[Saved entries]
========================================================================

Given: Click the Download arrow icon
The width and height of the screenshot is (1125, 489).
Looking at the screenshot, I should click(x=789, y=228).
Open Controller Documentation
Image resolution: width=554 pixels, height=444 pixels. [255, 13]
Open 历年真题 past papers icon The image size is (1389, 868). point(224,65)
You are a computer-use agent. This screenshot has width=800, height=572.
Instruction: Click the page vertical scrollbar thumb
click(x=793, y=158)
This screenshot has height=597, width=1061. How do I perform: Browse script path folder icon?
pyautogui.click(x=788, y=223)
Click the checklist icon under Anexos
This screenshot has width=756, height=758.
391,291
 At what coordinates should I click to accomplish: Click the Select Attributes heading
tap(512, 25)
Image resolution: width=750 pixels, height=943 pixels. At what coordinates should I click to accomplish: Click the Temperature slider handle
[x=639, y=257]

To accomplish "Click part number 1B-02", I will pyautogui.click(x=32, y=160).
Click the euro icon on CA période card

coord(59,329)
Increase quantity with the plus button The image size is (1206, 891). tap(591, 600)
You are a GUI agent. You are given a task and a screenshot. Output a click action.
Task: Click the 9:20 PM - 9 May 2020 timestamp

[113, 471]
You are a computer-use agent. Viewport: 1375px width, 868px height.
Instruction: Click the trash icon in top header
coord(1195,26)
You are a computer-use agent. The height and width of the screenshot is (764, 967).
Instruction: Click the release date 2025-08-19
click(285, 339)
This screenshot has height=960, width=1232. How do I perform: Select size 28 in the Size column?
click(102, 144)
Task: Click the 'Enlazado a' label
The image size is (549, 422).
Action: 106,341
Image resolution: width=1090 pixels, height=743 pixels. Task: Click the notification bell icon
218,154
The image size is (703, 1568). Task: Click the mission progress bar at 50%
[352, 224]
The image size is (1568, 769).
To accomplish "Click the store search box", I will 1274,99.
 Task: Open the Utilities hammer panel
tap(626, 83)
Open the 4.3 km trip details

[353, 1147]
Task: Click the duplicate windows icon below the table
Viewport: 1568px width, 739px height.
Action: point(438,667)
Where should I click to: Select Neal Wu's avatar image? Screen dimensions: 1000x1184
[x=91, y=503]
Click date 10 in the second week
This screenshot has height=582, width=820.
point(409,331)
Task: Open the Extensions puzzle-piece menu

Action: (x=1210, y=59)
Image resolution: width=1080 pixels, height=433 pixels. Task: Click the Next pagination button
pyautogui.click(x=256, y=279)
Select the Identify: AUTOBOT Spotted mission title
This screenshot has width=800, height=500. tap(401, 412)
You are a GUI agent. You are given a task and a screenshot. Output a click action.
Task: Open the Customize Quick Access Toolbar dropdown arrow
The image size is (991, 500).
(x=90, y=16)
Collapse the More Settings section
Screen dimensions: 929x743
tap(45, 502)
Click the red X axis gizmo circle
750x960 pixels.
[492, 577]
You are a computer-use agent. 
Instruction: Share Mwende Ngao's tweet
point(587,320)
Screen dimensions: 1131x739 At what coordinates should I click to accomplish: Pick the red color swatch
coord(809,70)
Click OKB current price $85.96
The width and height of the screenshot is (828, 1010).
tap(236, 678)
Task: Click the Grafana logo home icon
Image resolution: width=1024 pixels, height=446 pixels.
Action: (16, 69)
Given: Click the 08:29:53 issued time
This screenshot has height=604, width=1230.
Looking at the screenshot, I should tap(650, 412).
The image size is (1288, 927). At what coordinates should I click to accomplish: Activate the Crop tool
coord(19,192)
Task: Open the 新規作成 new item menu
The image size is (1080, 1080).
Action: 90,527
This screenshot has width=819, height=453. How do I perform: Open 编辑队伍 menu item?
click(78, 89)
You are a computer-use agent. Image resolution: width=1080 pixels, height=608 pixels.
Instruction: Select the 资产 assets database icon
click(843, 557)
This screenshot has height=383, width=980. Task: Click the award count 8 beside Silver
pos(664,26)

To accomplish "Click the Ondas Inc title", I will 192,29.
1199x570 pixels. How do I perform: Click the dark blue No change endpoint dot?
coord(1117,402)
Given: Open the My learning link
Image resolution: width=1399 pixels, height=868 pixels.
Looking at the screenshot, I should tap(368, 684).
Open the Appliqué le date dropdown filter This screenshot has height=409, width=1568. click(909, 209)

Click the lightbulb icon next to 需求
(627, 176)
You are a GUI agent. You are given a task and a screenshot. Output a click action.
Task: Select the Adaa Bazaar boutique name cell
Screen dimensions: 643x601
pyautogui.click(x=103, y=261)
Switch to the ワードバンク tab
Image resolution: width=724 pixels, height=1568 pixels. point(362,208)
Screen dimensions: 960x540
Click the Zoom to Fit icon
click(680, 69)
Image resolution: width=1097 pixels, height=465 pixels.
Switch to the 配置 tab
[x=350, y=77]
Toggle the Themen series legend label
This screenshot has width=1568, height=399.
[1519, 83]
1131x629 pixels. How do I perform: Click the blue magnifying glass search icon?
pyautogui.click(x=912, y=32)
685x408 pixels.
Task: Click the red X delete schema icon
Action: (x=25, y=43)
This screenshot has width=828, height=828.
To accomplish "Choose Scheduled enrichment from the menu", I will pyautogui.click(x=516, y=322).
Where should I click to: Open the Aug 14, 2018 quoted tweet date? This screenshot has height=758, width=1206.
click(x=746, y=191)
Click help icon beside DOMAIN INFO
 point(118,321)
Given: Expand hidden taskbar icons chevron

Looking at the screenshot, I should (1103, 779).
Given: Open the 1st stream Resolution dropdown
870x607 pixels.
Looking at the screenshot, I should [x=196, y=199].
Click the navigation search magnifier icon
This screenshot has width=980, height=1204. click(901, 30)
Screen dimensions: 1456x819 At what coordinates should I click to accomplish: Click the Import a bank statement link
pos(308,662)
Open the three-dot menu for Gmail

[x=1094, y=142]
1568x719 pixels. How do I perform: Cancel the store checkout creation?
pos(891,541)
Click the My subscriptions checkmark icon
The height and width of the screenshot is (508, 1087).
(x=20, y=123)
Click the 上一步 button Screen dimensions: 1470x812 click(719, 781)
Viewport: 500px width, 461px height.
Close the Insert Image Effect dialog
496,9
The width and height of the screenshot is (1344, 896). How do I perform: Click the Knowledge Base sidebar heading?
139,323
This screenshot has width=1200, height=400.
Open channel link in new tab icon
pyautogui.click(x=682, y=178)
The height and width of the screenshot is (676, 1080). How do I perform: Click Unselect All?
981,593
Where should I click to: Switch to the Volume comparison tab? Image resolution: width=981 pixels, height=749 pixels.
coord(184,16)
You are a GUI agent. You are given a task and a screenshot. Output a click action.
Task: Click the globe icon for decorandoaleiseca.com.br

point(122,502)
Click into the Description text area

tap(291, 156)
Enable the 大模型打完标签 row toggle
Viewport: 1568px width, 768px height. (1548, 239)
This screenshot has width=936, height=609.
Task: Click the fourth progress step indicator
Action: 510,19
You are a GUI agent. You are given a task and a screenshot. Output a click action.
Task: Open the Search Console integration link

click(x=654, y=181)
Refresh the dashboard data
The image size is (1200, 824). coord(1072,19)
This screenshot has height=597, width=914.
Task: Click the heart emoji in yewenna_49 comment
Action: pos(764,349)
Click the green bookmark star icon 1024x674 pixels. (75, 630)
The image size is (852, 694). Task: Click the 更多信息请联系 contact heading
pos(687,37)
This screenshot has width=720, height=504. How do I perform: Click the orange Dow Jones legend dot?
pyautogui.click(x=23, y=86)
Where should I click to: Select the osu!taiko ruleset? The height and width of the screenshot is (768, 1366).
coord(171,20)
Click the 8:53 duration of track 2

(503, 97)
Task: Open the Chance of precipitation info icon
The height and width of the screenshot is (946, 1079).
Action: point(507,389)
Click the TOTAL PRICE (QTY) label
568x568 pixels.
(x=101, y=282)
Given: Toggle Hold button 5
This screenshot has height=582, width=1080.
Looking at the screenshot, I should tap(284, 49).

========================================================================

» **What to work on**
Copy out the range of lines above starting at the line with "The width and height of the screenshot is (828, 1010)." and ending at the line with "This screenshot has width=828, height=828.", exactly and including both.

» **Exercise output**
The width and height of the screenshot is (828, 1010).
tap(236, 678)
Task: Click the Grafana logo home icon
Image resolution: width=1024 pixels, height=446 pixels.
Action: (16, 69)
Given: Click the 08:29:53 issued time
This screenshot has height=604, width=1230.
Looking at the screenshot, I should tap(650, 412).
The image size is (1288, 927). At what coordinates should I click to accomplish: Activate the Crop tool
coord(19,192)
Task: Open the 新規作成 new item menu
The image size is (1080, 1080).
Action: 90,527
This screenshot has width=819, height=453. How do I perform: Open 编辑队伍 menu item?
click(78, 89)
You are a computer-use agent. Image resolution: width=1080 pixels, height=608 pixels.
Instruction: Select the 资产 assets database icon
click(843, 557)
This screenshot has height=383, width=980. Task: Click the award count 8 beside Silver
pos(664,26)

To accomplish "Click the Ondas Inc title", I will 192,29.
1199x570 pixels. How do I perform: Click the dark blue No change endpoint dot?
coord(1117,402)
Given: Open the My learning link
Image resolution: width=1399 pixels, height=868 pixels.
Looking at the screenshot, I should tap(368, 684).
Open the Appliqué le date dropdown filter This screenshot has height=409, width=1568. click(909, 209)

Click the lightbulb icon next to 需求
(627, 176)
You are a GUI agent. You are given a task and a screenshot. Output a click action.
Task: Select the Adaa Bazaar boutique name cell
Screen dimensions: 643x601
pyautogui.click(x=103, y=261)
Switch to the ワードバンク tab
Image resolution: width=724 pixels, height=1568 pixels. point(362,208)
Screen dimensions: 960x540
Click the Zoom to Fit icon
click(680, 69)
Image resolution: width=1097 pixels, height=465 pixels.
Switch to the 配置 tab
[x=350, y=77]
Toggle the Themen series legend label
This screenshot has width=1568, height=399.
[1519, 83]
1131x629 pixels. How do I perform: Click the blue magnifying glass search icon?
pyautogui.click(x=912, y=32)
685x408 pixels.
Task: Click the red X delete schema icon
Action: (x=25, y=43)
This screenshot has width=828, height=828.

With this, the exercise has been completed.